La vivienda en Suecia vive la mayor caída del precio desde 2008 (pero nadie en el sector habla de crisis)

18.01.2018

El precio de la vivienda en Suecia, una de las economías más potentes de Europa, sufre el mayor descenso desde la crisis, con caídas intertrimestrales superiores al 7,5%. Pese a estas cifras que anuncian un nuevo estallido de la burbuja inmobiliaria, el sector se mantiene tranquilo gracias a una economía en crecimiento, un desempleo a la baja y la capacidad de ahorro de las familias.

Suecia sufre la mayor desaceleración en el mercado de la vivienda del país desde 2008, cuando estalló la crisis económica mundial. Los últimos datos intertrimestrales de diciembre cifran la caída en el 7,8% frente al trimestre pasado, el mayor descenso en los últimos 10 años. Mientra, en términos interanuales, los precios cayeron un 2,5%, la mayor caída desde marzo de 2012.

Sin embargo, analistas, expertos y los propios políticos afirman que la economía sueca es fuerte y solvente y no aprecian el peligro de un estallido de una nueva burbuja inmobiliaria.

La economía sueca se expande mucho más rápido que el resto de Europa, cuenta con elevados niveles de confianza, un desempleo a la baja y unas finanzas estales que son la envidía de la UE.

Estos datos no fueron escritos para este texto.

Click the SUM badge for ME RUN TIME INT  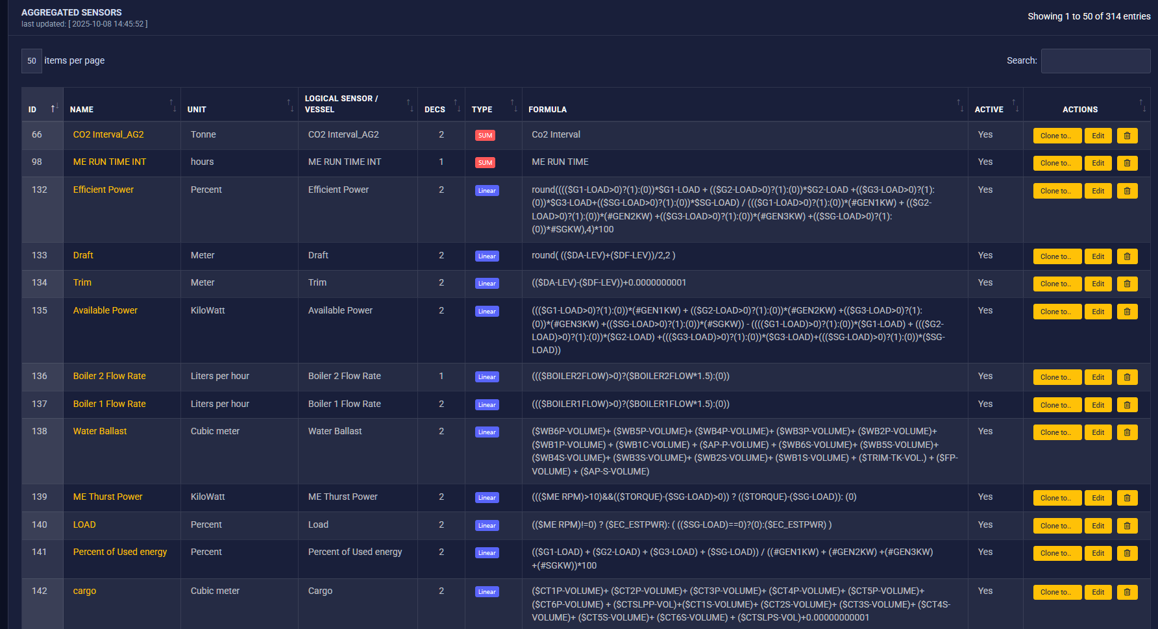(x=485, y=163)
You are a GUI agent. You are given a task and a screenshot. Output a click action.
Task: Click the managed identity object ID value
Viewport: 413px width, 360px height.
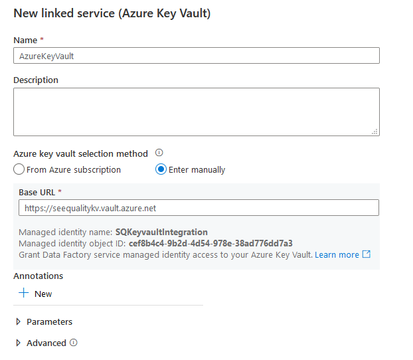pos(210,243)
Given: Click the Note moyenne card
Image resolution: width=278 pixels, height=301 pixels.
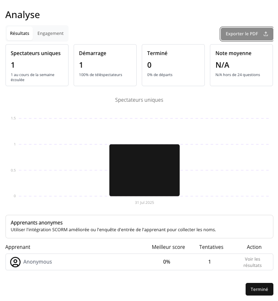Looking at the screenshot, I should pyautogui.click(x=241, y=65).
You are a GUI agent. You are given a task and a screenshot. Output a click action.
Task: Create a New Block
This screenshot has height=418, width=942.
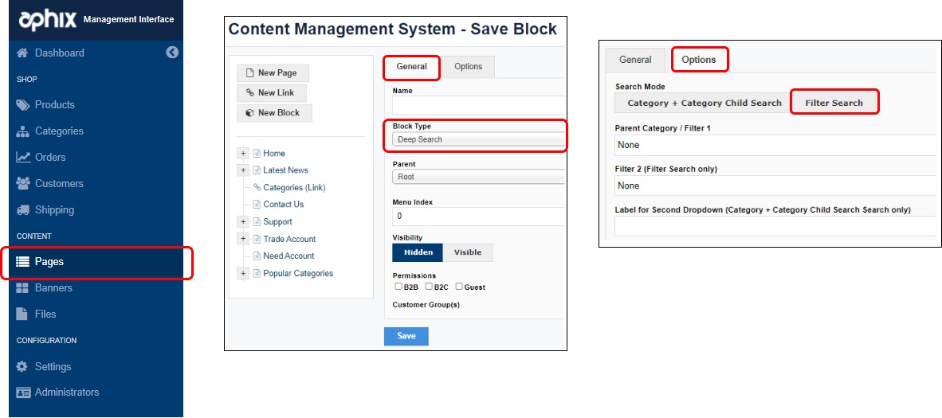(273, 113)
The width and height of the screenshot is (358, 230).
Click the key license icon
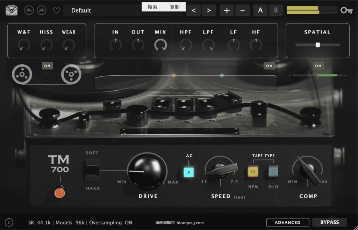(x=346, y=10)
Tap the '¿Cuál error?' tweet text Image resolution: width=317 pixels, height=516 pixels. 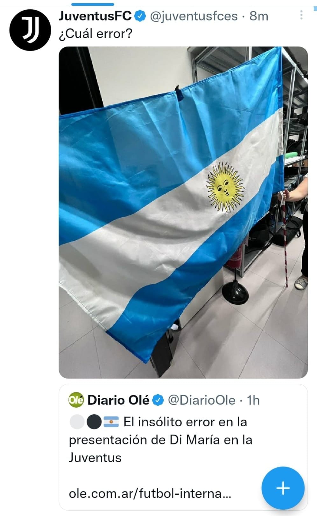point(95,33)
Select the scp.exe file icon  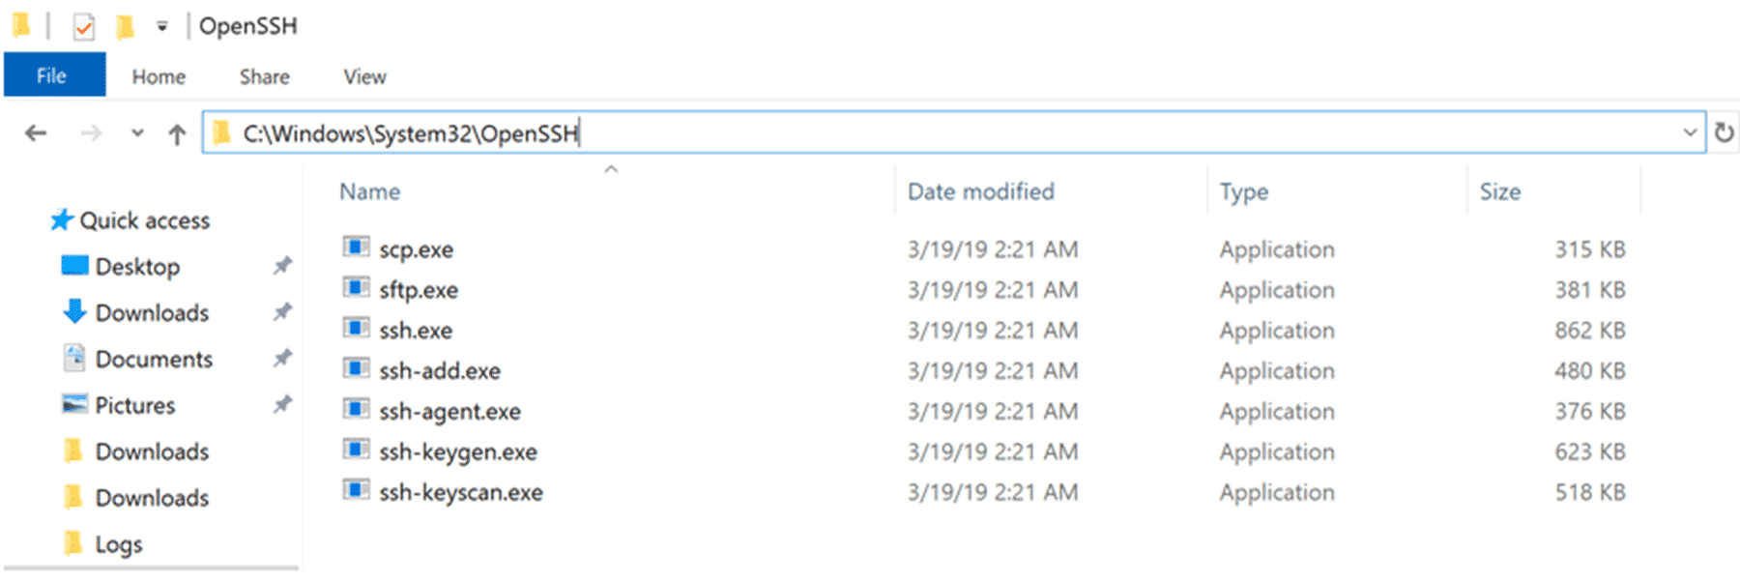pos(356,247)
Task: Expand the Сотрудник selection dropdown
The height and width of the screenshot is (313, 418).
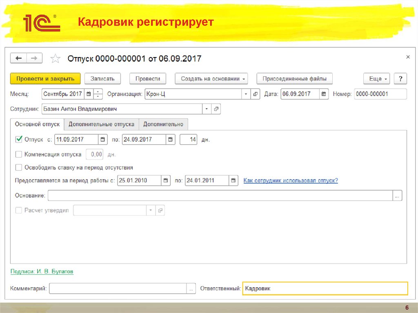Action: (x=206, y=109)
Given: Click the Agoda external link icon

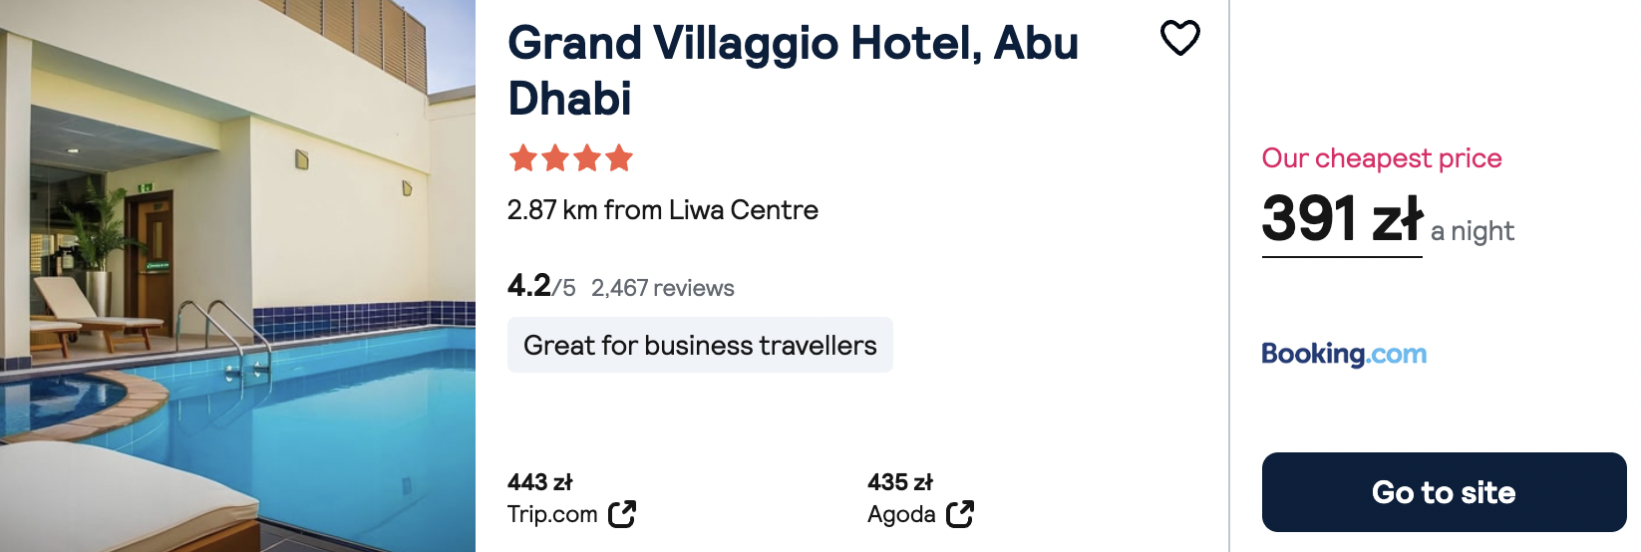Looking at the screenshot, I should tap(960, 514).
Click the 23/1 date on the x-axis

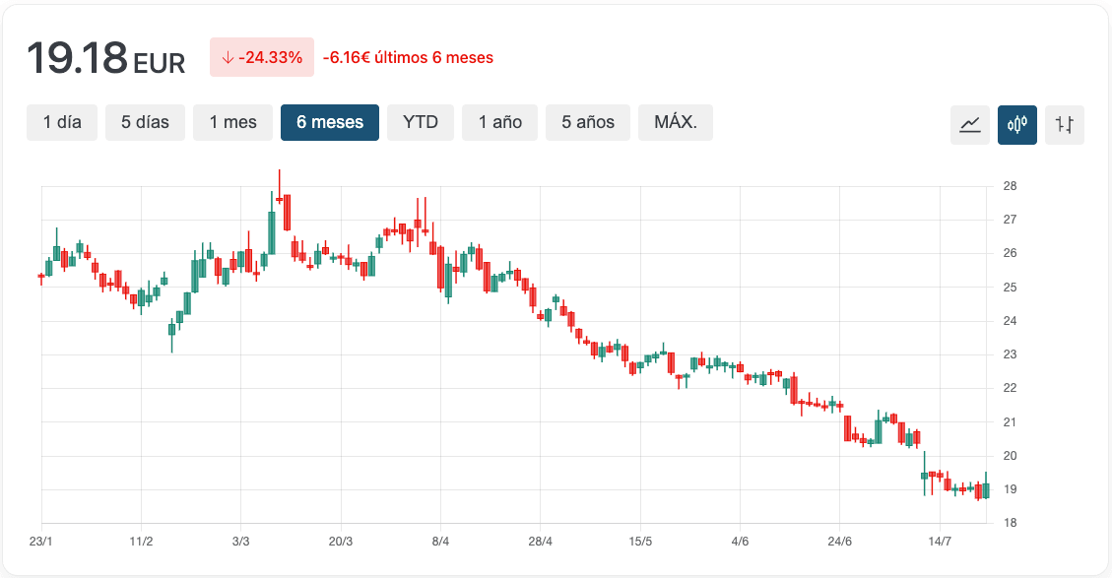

Según datos de Eurostat, el crecimiento del sector de la construcción en Suecia está siendo en los últimos meses el mayor de Europa junto a países como Hungría o Bulgaria. Los economistas destacan que este sector muestra fortaleza porque la población del país quiere comprar vivienda y la demografía favorece.

Afirman que esta corrección de precios se produce por un aumento en la construcción para satisfacer ese exceso de demanda más que una crisis económica o financiera. Su nivel de construcción es el más alto desde la década de los 90.

"Suecia puede resistir una caída de los precios de la vivienda", afirma Anna Breman, economista jefe de Swedbank AB, el mayor prestamista hipotecario del país.

Los expertos confían en la caída del desempleo, con la tasa más baja desde antes de la crisis en 2008. El país cuenta con superávit presupuestario ante una posible inversión adicional. Los hogares suecos son más ricos, con un incremento del 1,3% en el tercer trimestre, y mantienen la capacidad de ahorro.

Mientras tanto, los costes hipotecarios se han desplomado a mínimos históricos en los últimos años después de que el banco central redujera las tasas por debajo de cero en un intento por impulsar la inflación. "Los que tengan que continuar pagando sus casas podrán hacerlo incluso si los precios de la vivienda caen más", según Klas Danielsson, director ejecutivo del prestamista hipotecario SBAB.


FUENTE:
Sweden's Worst Housing Slump Since 2008 Is Ripe for Sanity Check (Bloomberg)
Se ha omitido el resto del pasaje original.